O flexionamento apresenta três formas de trabalho: o dinâmico, o estático e o facilitado. O flexionamento dinâmico consiste em movimentos balísticos para obter aumento de amplitude de movimento. O flexionamento estático é semelhante ao alongamento por estiramento. Inicialmente, é utilizado um tempo de manutenção submáximo de oito segundos, evitando assim a ativação dos fusos neuromusculares, seguido de estiramentos máximos de quinze segundos. O flexionamento facilitado utiliza, através da contração muscular, dois processos neurofisiológicos, a inibição recíproca e inibição autógena. Dois métodos de flexionamento facilitado podem ser aplicados para aumento da flexibilidade. O método Contrair-Relaxar (CR) ou Relaxamento Pós- Isométrico é baseado na inibição autógena por meio da excitação dos Órgãos Tendinosos de Golgi (OTG). O procedimento consiste em um máximo estiramento muscular seguido de contração isométrica por seis segundos, e subseqüente relaxamento de seis segundos. Os parâmentros são repetidos e se obtém um novo estiramento, alcançando três amplitudes distintas ao final do tratamento. O método Contrair- Relaxar Antagonista Contrair (CRAC) baseia-se tanto na inibição autógena quanto na inibição recíproca mediante contração do músculo antagonista o qual se deseja trabalhar. Os procedimentos irão diferir do CR pela contração isométrica do músculo antagonista após o relaxamento do músculo no qual se está trabalhando a flexibilidade. (DANTAS, 2005; BANDY e SANDERS, 2003; GEOFFROY, 2001).

Uma nova abordagem de flexionamento facilitado, proposta por nós, é o flexionamento facilitado eletroestimulado, baseado no aumento da flexibilidade por meio do uso da eletroestimulção neuromuscular. Nesse caso, o princípio de tratamento é o mesmo do método facilitado, contudo a contração muscular produzida é decorrente da ação voluntária do indivíduo e da ação da eletroestimulação sobre a musculatura. Alguns estudos mostram que o comportamento do tecido conjuntivo e dos componentes neuromusculares respondem bem a essa forma de trabalho comparado aos métodos clássicos de treinamento da flexibilidade. (GARCIA, 2001; GEOFFRAY, 2001; MACHADO e ARCE, 2001; LUGO,1994)

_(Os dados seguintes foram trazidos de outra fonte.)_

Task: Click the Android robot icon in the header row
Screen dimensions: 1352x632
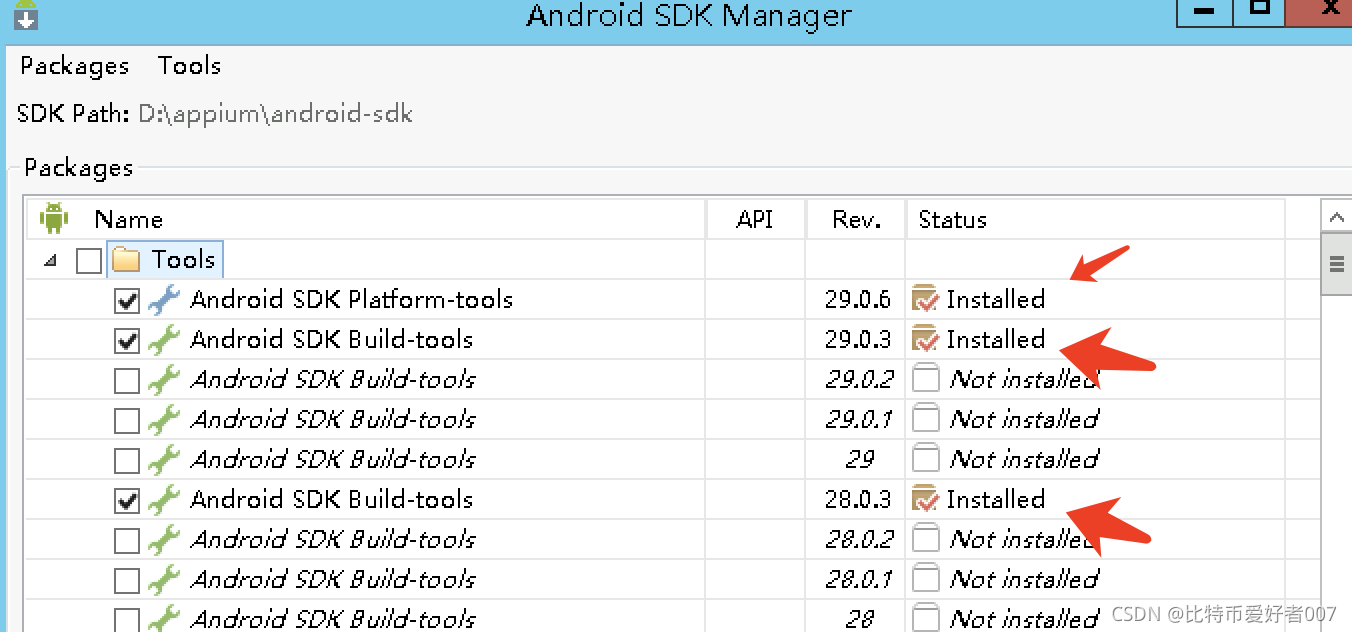Action: point(53,218)
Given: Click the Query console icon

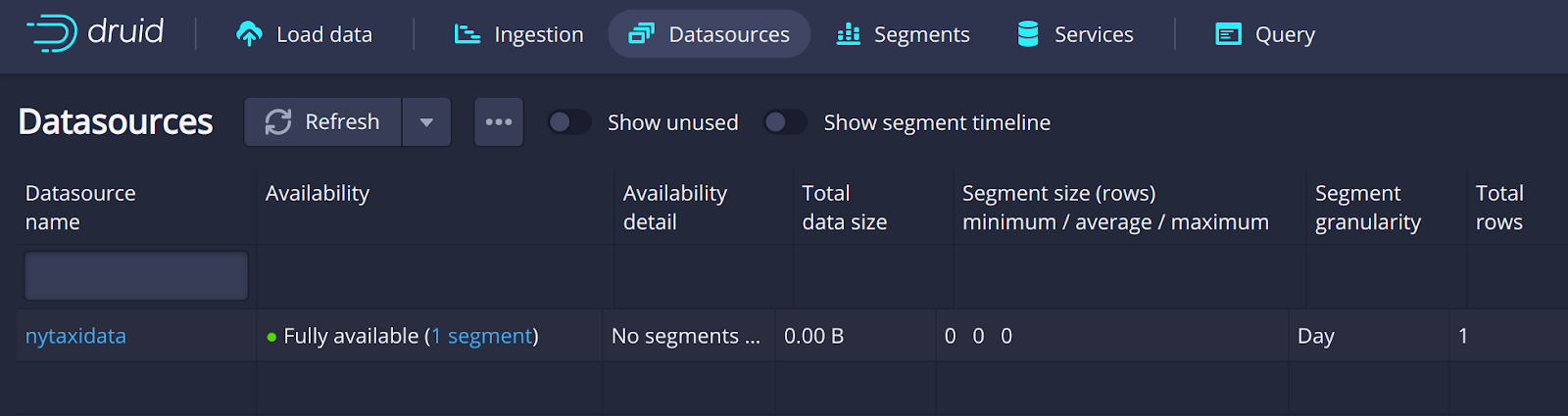Looking at the screenshot, I should point(1228,34).
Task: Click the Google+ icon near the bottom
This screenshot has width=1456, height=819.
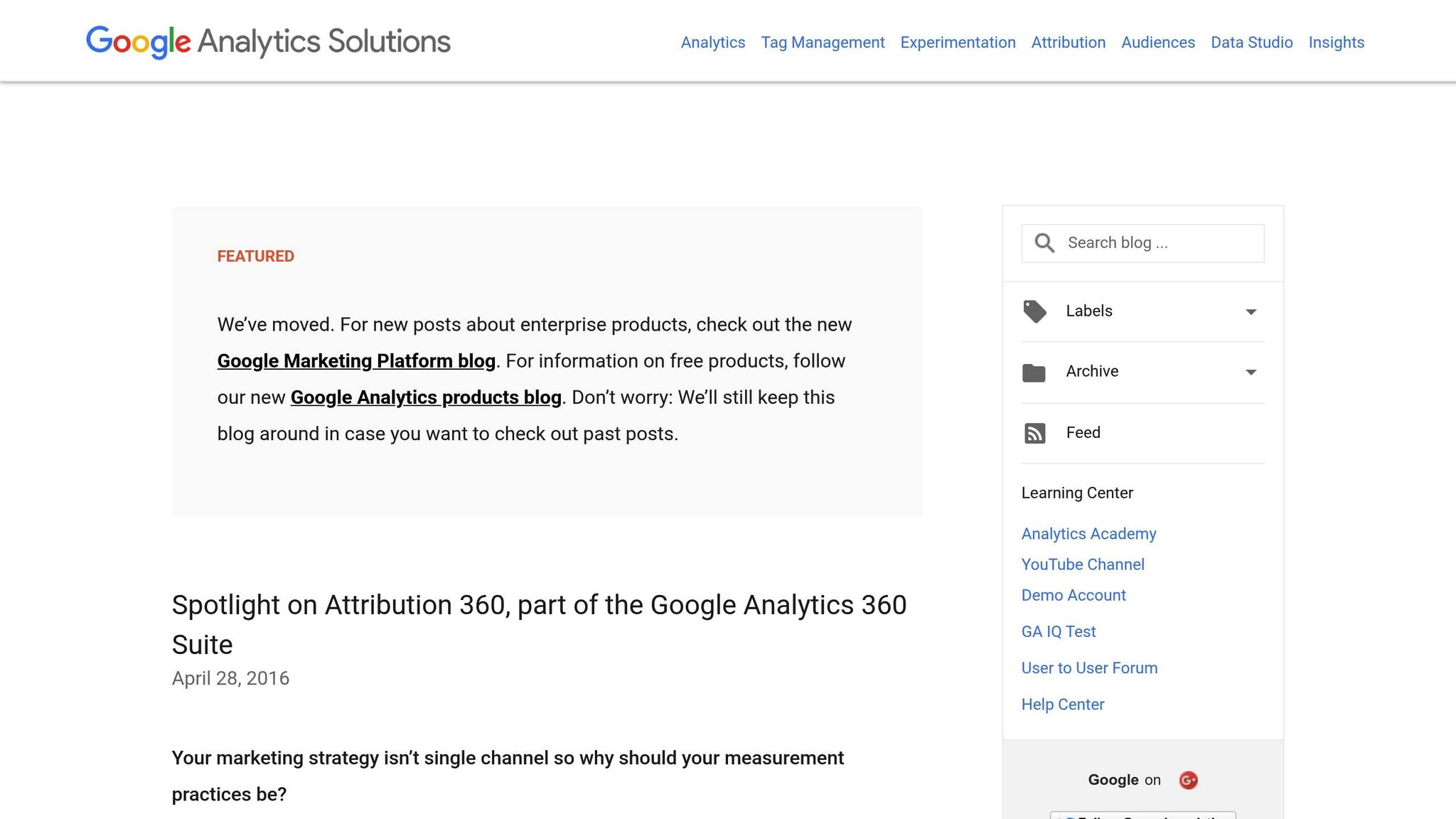Action: 1189,779
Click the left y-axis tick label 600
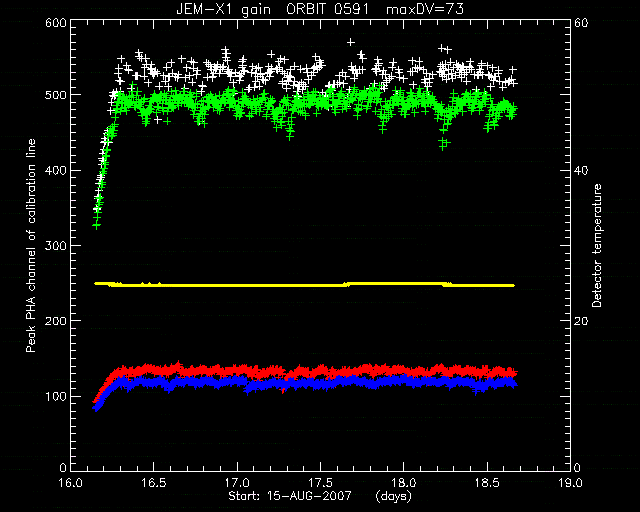Image resolution: width=640 pixels, height=512 pixels. [56, 23]
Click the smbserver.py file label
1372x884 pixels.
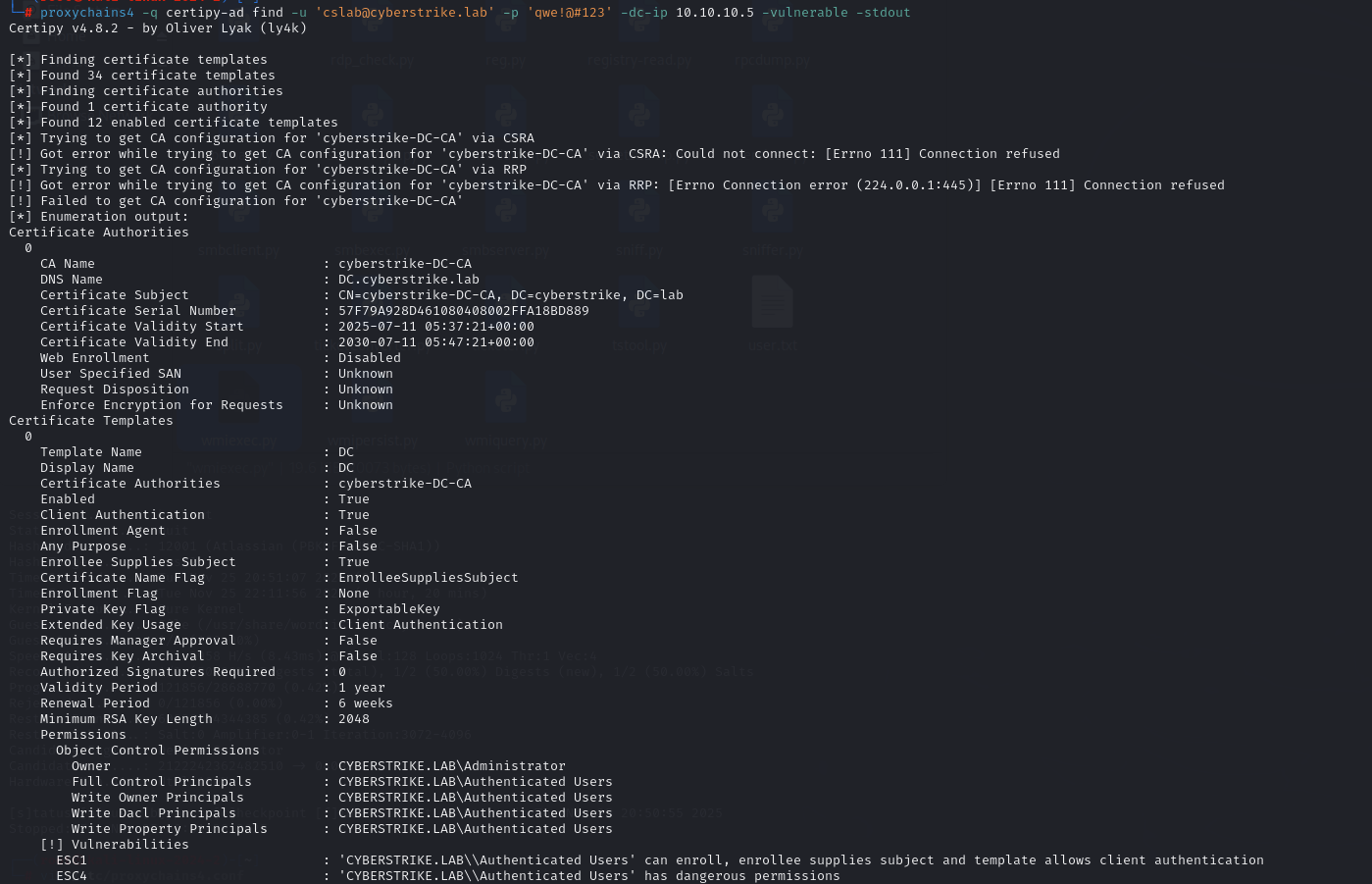(508, 251)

Tratando-se de flexibilidade e correlacionando estreitamente com o aumento da amplitude de movimento, alguns autores apresentam que a melhor forma terapêutica é alcançada através do tratamento por flexionamento estático e facilitado. (BURNS e WELLS, 2006; KOFOTOLIS e KELLIS, 2006; MACATEE, 2002).



4 - CONSIDERAÇÕES FINAIS


A aplicação de energia mecânica, promovida pelas diversas metodologias de trabalho sobre a flexibilidade no organismo, para ser considerada terapêutica deve fornecer uma tensão de intensidade e duração adequadas, que conduza o organismo ao processo de reparo da lesão. A eficácia de um tratamento em particular depende da escolha e da aplicação adequada da modalidade fisioterapêutica, a qual deve ser capaz de produzir as alterações fisiológicas desejadas na profundidade do tecido almejado.